The computing environment may include one or more data storage systems such as hard drives, solid-state drives, and the like. In some embodiments, the data curation method may be performed to curate data stored on multiple storage systems across multiple devices across a network. In some embodiments, the data curation method may be performed by a computer system to curate data stored on a single drive within the computer system. It should be appreciated that the systems and methods described herein may be applied to a plurality of situations to curate data in one or more storage systems.
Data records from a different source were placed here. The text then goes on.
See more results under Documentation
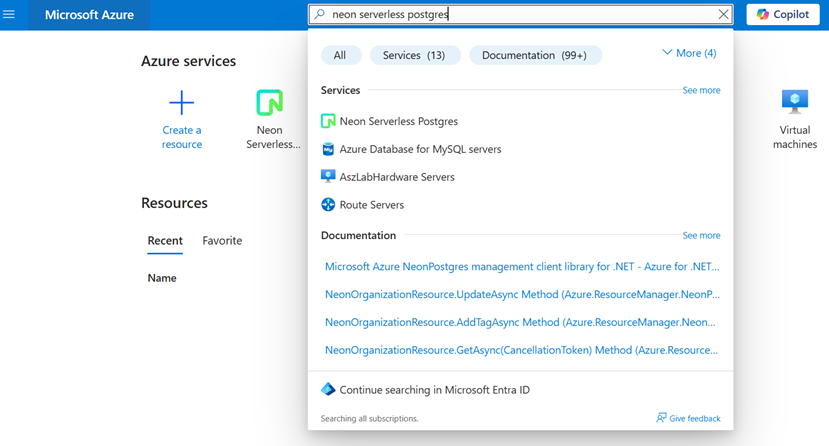This screenshot has height=446, width=829. 701,235
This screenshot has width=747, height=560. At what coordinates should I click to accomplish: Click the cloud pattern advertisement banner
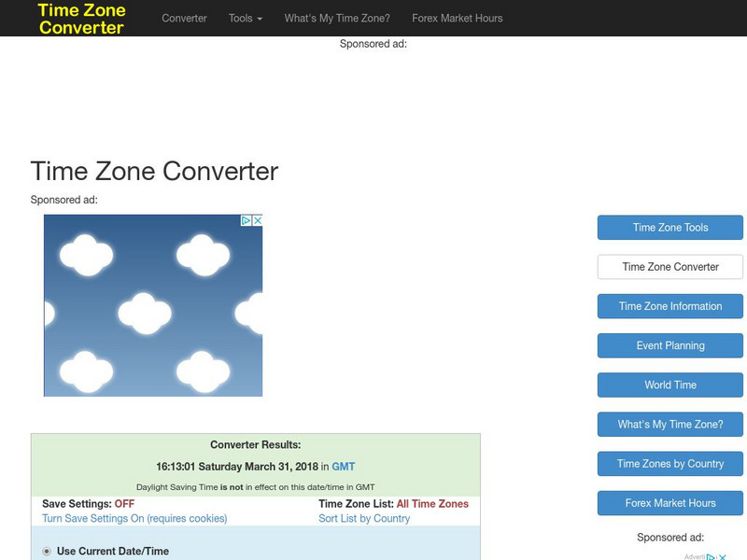tap(153, 308)
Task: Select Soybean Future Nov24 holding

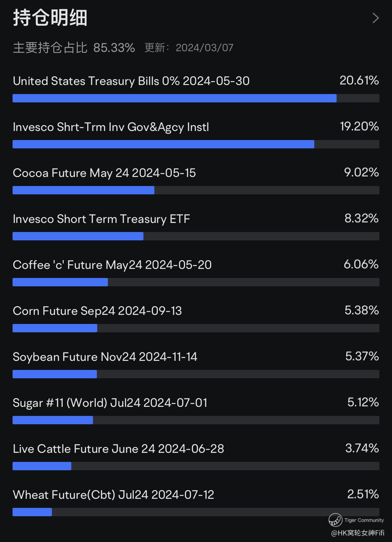Action: pyautogui.click(x=105, y=357)
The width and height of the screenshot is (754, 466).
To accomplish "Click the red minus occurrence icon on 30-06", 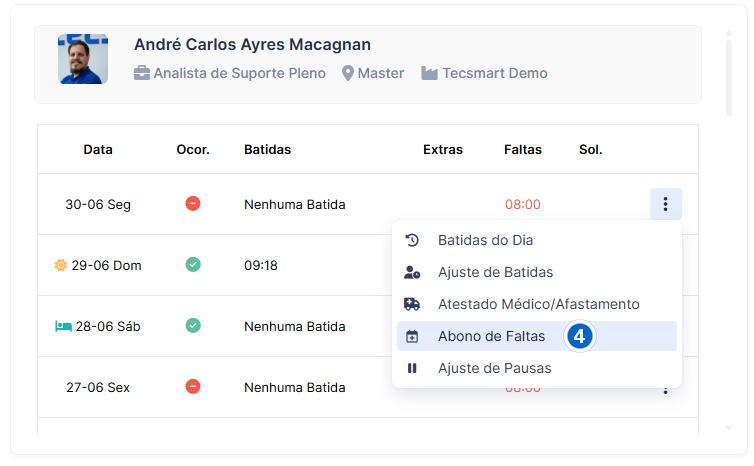I will coord(193,204).
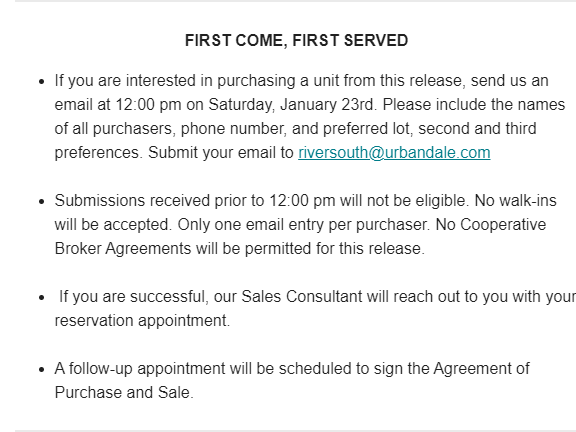Open the riversouth@urbandale.com email link
The height and width of the screenshot is (432, 576).
point(394,152)
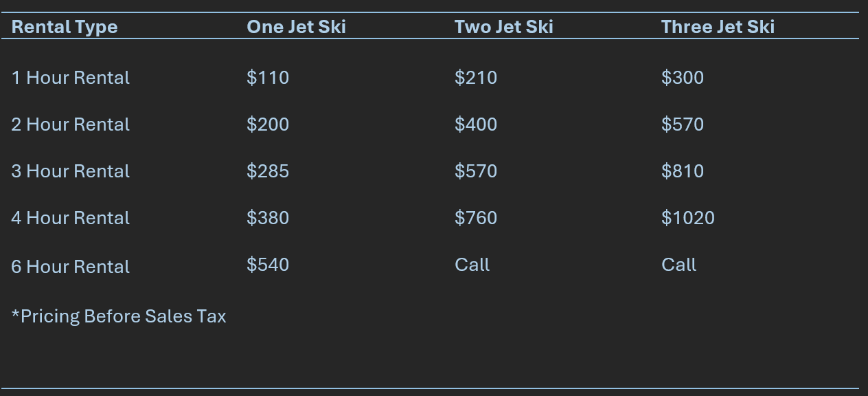Screen dimensions: 868x396
Task: Click the Two Jet Ski header
Action: 503,27
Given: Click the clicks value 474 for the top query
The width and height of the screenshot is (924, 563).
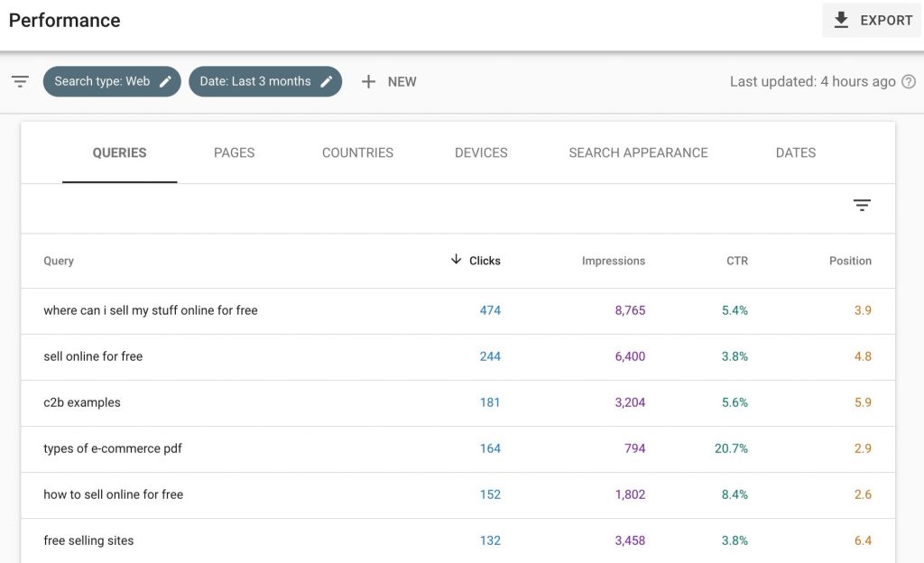Looking at the screenshot, I should point(490,309).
One or more steps of the method 300 and other methods described herein may be executed in full or in part by a user such as a system administrator. The user may be in control of a computer system or in a user device in communication with a computer system. It should be appreciated that one or more steps of the method 300 may alternatively be performed by a computer system automatically without user interference.


One or more of the steps of the method 300 may be executed by one or more processors and/or microprocessors of the computer system. The method 300 may involve storing data in a data storage system in communication with the computer system as part of certain steps of the m method 300.


The method 300 may begin with an algorithms creation system such as an application executing on the computer system. It should be appreciated that executing an algorithms creation system may comprise a user opening an application on a user device such as a smartphone or personal computer. In some embodiments, the algorithms creation system may be executed by a processor of a computer system in order to curate data within the same computer system while in other embodiments, the algorithms creation system may be executed by a processor of a computer system in order to curate data within one or more other computer systems.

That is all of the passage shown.